El cambio climático provoca olas de calor extremo, sequías, inundaciones y huracanes. Situaciones que suponen un verdadero peligro para la supervivencia humana. Por ello, los espacios urbanos deben ser menos compactos e introducir espacios intersticiales dominados por la naturaleza. Y de esta forma, conseguir en su interior un cierto grado de “equidad del calor”, un concepto ya aplicado en París. Un término que se basa en la creación de las denominadas “islas de enfriamiento” y que incluyen espacios no construidos que garantizan el control de los desajustes térmicos derivados del cambio climático. La sombra de los árboles de hoja caduca actúa como una protección solar natural que evita el sobrecalentamiento de las fachadas de los edificios. También de los pavimentos “duros”, por lo que su sustitución por zonas verdes reduce a la mitad su temperatura y por tanto, la concentración de calor en el corazón de las ciudades.
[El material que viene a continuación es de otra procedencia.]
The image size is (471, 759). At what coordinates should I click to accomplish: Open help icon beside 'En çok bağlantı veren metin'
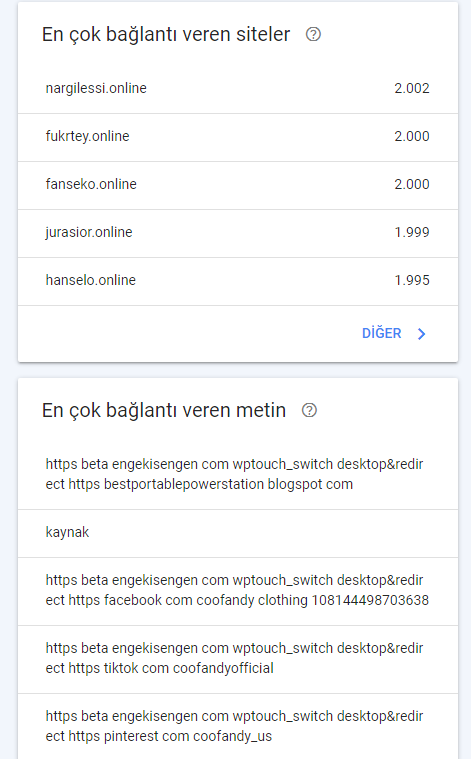click(309, 410)
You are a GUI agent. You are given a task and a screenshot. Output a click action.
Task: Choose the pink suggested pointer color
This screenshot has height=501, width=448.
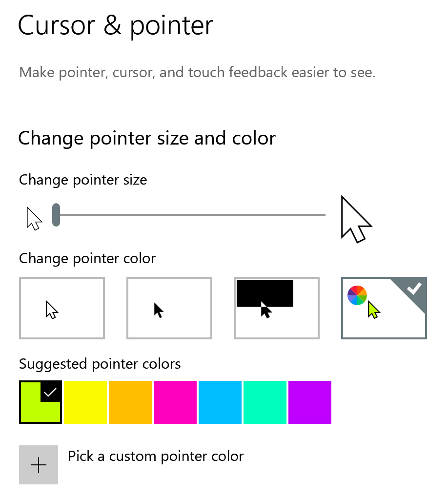pos(175,402)
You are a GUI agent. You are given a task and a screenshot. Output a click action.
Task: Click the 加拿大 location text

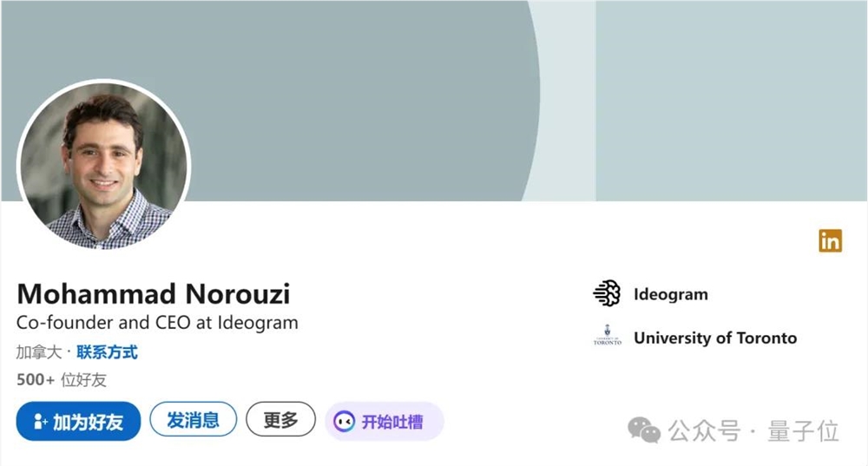point(39,352)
Es decir, reducir la densidad de población mejora la calidad de vida de las personas y del planeta. Esto es algo evidente y que ya sabíamos, pero que nadie está dispuesto a asumir. La calidad de vida de la economía de consumo frente a la calidad de vida de la economía sostenible. Si queremos un futuro, debemos renunciar a la primera. Y si se ponen los medios adecuados (transporte sostenible y eficiente) podemos garantizar la calidad de vida de las personas a nivel asistencial, educativo y social.
Por otro lado, es necesario derribar o invertir en adaptar las zonas que hemos robado a la naturaleza y ocupado con edificaciones especulativas. En caso contrario, el cambio climático acelerará el proceso para que sea ella quien retome lo que justamente le pertenece.
La ciudad la hacen los ciudadanos. Por ello, no basta con reclamar leyes que regulen el funcionamiento de las ciudades y el cuidado del medioambiente. Ni conformarnos con la palabrería de algunos políticos al habla de “espacios de cohesión social y con capacidad transformadora”, “ciudades saludables y equitativas”, etc). Es necesario actuar de forma coherente y conjunta. Para ello, es necesario crear pautas de comportamiento de todos nosotros para que el mundo en el que vivimos perdure (confiando en que nadie pulse antes un botón de activación de ataque con armas atómicas). La pandemia nos ha demostrado que vivimos en comunidad y que la acción de un individuo repercute en los demás. Estamos destinados a convivir. Y ser parte de un conjunto implica una responsabilidad individual que no siempre se ejerce. Seamos solidarios. Pero auténticos. Es mucho más lo que nos une que lo que nos diferencia. La diversidad de pensamiento nunca debería mutar en violencia. Porque como siempre digo, la vida es nuestro bien más preciado.